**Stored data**
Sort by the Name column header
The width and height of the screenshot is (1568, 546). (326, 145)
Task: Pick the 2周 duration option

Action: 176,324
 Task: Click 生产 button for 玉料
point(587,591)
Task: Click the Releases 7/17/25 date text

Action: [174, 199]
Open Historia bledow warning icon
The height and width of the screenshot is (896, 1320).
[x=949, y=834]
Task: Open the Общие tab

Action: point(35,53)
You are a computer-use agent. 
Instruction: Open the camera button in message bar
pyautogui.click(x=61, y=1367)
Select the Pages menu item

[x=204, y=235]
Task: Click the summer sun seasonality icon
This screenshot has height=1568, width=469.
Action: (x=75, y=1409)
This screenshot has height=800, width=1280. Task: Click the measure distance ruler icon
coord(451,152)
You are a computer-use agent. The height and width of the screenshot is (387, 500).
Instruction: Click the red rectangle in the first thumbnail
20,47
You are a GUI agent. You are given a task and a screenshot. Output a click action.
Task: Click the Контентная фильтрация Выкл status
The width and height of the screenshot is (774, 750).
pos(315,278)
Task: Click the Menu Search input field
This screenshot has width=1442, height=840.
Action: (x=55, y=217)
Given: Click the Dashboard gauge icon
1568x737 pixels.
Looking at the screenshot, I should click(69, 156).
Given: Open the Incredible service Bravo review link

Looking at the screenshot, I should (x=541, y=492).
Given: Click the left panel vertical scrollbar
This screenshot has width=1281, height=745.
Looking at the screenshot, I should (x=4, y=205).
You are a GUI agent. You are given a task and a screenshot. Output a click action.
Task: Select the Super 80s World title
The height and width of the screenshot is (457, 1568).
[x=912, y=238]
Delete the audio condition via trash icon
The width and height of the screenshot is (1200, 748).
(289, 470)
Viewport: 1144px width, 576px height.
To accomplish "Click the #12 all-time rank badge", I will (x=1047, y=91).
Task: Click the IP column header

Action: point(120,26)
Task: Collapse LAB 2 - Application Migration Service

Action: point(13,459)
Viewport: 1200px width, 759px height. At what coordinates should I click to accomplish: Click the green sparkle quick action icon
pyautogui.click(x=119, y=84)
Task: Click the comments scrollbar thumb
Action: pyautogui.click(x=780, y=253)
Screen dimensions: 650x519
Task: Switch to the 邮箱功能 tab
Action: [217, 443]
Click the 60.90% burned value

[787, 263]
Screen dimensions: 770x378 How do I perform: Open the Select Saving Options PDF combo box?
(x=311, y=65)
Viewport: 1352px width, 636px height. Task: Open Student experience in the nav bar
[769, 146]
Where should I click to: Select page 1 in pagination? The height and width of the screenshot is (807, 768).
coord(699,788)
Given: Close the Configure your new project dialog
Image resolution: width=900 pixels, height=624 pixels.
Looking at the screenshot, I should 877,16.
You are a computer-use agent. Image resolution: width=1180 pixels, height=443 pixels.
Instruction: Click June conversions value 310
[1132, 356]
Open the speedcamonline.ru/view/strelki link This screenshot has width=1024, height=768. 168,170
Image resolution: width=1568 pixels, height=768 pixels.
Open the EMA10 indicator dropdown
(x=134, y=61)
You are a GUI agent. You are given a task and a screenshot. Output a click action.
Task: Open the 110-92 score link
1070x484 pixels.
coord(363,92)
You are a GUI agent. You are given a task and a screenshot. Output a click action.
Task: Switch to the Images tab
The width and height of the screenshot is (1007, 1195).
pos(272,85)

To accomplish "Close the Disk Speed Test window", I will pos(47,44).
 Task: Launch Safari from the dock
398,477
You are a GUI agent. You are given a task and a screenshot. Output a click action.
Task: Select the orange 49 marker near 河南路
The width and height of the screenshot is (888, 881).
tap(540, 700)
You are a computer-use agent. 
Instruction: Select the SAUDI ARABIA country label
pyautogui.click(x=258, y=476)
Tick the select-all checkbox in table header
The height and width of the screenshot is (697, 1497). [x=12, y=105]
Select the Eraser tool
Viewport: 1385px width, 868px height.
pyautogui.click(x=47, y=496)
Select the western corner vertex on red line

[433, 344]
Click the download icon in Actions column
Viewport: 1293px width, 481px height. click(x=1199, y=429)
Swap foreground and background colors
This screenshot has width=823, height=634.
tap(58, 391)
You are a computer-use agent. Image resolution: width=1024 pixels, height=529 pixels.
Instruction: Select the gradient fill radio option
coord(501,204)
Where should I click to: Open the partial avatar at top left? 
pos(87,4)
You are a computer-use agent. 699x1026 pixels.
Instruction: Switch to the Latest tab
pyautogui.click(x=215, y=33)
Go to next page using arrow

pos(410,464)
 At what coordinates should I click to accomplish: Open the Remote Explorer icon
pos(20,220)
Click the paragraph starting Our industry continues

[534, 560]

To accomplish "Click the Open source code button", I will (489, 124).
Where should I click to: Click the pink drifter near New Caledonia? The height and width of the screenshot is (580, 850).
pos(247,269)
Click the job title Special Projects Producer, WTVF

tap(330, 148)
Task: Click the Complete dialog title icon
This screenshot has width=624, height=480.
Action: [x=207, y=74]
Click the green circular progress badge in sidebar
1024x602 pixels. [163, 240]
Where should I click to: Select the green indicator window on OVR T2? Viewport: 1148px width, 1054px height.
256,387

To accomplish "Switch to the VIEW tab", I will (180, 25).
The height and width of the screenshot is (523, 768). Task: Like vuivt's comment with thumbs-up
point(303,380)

**WHAT TO PRODUCE**
Could you return every line from the entries above in which the string "Close" occurs?

**ANSWER SECTION**
Given: Close the Configure your new project dialog
To accomplish "Close the Disk Speed Test window", I will pos(47,44).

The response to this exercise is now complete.